Stored data:

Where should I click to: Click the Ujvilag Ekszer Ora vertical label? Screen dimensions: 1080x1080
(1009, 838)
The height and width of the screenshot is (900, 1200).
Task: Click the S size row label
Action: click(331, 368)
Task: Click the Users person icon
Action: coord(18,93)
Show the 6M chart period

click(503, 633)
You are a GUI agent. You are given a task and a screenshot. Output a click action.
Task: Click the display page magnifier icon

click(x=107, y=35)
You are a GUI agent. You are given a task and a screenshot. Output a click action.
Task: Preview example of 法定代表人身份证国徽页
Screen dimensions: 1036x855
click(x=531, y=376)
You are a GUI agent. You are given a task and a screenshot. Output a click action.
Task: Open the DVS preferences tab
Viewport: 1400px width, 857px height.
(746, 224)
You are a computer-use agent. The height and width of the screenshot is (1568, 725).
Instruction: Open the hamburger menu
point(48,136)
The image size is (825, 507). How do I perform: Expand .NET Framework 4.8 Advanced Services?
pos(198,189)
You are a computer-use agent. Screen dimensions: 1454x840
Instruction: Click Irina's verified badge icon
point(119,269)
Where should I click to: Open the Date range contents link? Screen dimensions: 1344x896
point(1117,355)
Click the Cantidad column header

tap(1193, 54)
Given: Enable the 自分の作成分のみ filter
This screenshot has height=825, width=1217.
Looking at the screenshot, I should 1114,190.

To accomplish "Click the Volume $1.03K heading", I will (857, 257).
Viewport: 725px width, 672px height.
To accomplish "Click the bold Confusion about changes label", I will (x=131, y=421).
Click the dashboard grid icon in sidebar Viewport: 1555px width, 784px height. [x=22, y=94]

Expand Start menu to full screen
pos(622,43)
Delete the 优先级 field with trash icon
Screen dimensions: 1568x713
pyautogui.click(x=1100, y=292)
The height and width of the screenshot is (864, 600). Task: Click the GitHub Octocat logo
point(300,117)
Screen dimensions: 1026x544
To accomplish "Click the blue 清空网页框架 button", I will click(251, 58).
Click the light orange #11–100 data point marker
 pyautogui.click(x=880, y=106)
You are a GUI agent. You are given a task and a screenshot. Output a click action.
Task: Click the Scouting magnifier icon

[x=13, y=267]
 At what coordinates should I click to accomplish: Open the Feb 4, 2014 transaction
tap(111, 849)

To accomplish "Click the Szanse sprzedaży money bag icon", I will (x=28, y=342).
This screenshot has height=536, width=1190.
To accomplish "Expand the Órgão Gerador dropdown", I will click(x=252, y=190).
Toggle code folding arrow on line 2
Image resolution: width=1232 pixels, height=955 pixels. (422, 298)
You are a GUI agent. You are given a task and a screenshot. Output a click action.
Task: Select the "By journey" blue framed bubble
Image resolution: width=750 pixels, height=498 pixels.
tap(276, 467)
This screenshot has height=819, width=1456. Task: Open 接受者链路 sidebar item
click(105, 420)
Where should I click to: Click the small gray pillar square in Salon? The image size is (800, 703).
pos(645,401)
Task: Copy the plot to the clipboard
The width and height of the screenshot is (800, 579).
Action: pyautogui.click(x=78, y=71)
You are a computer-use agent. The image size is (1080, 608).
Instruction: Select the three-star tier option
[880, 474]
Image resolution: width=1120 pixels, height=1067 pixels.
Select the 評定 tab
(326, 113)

→ **What you should do**
Rewrite the records from the line containing "Task: Copy the plot to the clipboard" through the end of the records, substituting "Choose" for "Select" and leaving everything else as it is.

→ **Written answer**
Task: Copy the plot to the clipboard
The width and height of the screenshot is (800, 579).
Action: pyautogui.click(x=78, y=71)
You are a computer-use agent. The image size is (1080, 608).
Instruction: Choose the three-star tier option
[880, 474]
Image resolution: width=1120 pixels, height=1067 pixels.
Choose the 評定 tab
(326, 113)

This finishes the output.